There's no such thing as a "2D line." A line is one dimensional object. The equation y = mx + c represents a line (one dimensional) in two dimensional space.

did not understand fully, is it like y = x fulfills the equation of a plane in 3d space and a line in 2d space ?

 

[FactChecker]

did not understand fully, is it like y = x fulfills the equation of a plane in 3d space and a line in 2d space ?

Yes. In general, one linear equation in N-dimensional space defines an N-1 dimensional subspace subset.
And n simultaneous linearly independent equations in N-dimensional space define an N-n dimensional subspace subset.
CORRECTION: These will not be subspaces unless they include the zero point. Thanks @Mark44 .

 

[Mark44]

In general, one linear equation in N-dimensional space defines an N-1 dimensional subspace.

Technically, that would be an N-1 dimensional subset of the space it's embedded in, unless that subset happens to contain the origin.

 

[sachin]

Technically, that would be an N-1 dimensional subset of the space it's embedded in, unless that subset happens to contain the origin.

so if a standard 12 child asks if y = x is a line or a plane, what should be the answer ?

 

[FactChecker]

Technically, that would be an N-1 dimensional subset of the space it's embedded in, unless that subset happens to contain the origin.

Thanks. I stand corrected.

 

[Mark44]

so if a standard 12 child asks if y = x is a line or a plane, what should be the answer ?
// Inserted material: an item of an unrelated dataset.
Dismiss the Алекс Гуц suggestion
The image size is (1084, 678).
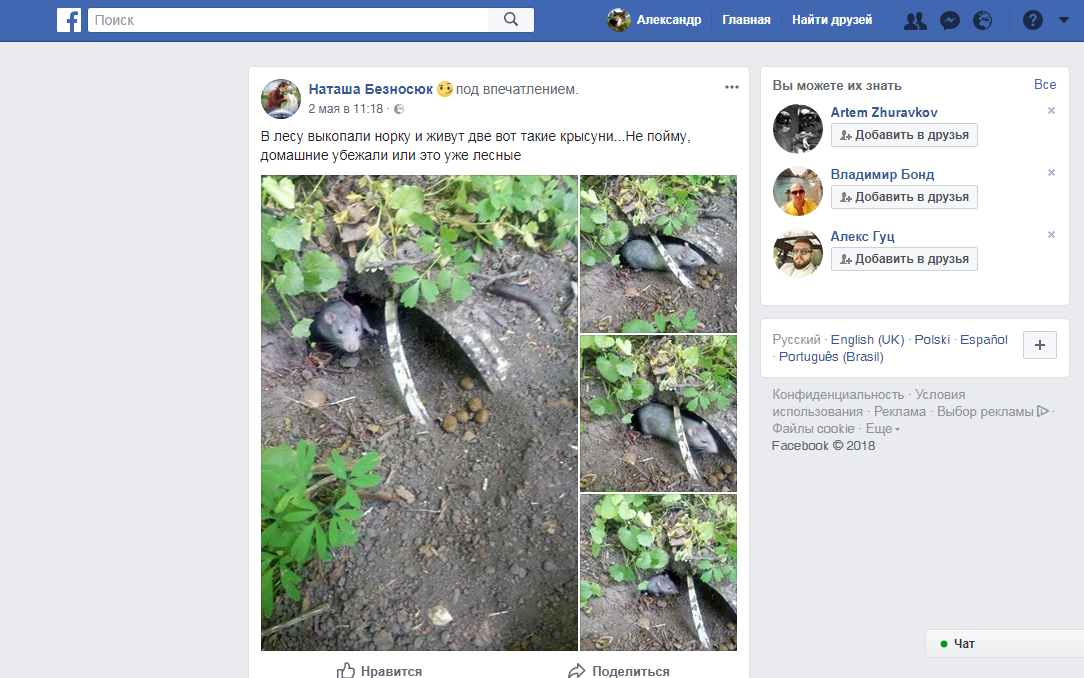[1051, 235]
It depends. In $\mathbb R^2$ the equation defines a line through the origin. In $\mathbb R^3$ the equation defines a plane through the origin. In the first case, the equation represents a subspace of dimension 1; in the second case, it defines a subspace of dimension 2.

 

[WWGD]

2D line is a two dimensional line what is plotted in xy plane, we have y = mx + c and all as equations.

not sure of your use of terms, but lines are intrinsically 1-dimensional objects, i.e., they are fully determined by 1 parameter.

 

[FactChecker]

so if a standard 12 child asks if y = x is a line or a plane, what should be the answer ?

Suppose we assume that "a standard 12 [year old] child" is only familiar with 2D graphs that were taught in school. Then the answer would be a line.
Suppose we assume that "a standard 12 [year old] child" is trying to develop/modify/learn code for a video game in 3D. Then the answer would be a plane.